Recast the items as a numbered list, starting with the line that contains "Choose the geschenktüten suggestion" and going on through the line that contains "[x=9, y=65]", both included, with blank lines left out and no other lines added.

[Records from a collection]
┌──
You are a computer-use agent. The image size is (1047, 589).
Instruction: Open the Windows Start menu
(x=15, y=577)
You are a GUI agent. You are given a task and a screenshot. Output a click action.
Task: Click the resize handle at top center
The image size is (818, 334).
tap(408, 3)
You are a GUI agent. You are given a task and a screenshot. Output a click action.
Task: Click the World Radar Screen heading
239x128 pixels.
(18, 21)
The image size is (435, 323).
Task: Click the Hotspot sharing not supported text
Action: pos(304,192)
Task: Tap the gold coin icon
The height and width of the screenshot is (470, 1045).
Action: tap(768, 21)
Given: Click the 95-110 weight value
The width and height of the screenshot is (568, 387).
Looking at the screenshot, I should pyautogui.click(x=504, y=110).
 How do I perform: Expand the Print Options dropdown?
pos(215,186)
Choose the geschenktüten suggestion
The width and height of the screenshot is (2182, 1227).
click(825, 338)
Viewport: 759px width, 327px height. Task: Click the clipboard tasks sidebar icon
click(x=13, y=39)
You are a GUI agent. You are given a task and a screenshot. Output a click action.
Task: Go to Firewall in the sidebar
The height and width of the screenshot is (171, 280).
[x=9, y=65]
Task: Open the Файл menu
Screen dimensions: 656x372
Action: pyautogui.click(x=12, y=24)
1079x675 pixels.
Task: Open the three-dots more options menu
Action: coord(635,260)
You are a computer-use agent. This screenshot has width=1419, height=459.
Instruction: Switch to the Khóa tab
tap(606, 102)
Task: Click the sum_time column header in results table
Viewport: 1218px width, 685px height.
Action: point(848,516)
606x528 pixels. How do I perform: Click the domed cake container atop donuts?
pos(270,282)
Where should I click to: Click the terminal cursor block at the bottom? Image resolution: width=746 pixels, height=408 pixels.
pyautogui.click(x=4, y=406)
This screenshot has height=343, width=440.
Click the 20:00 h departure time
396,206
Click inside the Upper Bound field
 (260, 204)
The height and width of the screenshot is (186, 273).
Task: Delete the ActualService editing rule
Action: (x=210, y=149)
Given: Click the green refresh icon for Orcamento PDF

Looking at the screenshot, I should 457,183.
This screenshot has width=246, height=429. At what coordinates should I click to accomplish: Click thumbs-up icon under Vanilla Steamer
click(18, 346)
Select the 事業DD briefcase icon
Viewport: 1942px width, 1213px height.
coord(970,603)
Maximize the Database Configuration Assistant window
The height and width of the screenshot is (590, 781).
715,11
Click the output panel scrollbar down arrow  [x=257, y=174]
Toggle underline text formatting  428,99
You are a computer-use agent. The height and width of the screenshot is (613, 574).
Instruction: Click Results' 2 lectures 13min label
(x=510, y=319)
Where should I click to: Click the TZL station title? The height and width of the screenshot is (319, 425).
└──
Written answer:
1. Choose the geschenktüten suggestion
2. The width and height of the screenshot is (2182, 1227).
3. click(825, 338)
4. Viewport: 759px width, 327px height. Task: Click the clipboard tasks sidebar icon
5. click(x=13, y=39)
6. You are a GUI agent. You are given a task and a screenshot. Output a click action.
7. Task: Go to Firewall in the sidebar
8. The height and width of the screenshot is (171, 280).
9. [x=9, y=65]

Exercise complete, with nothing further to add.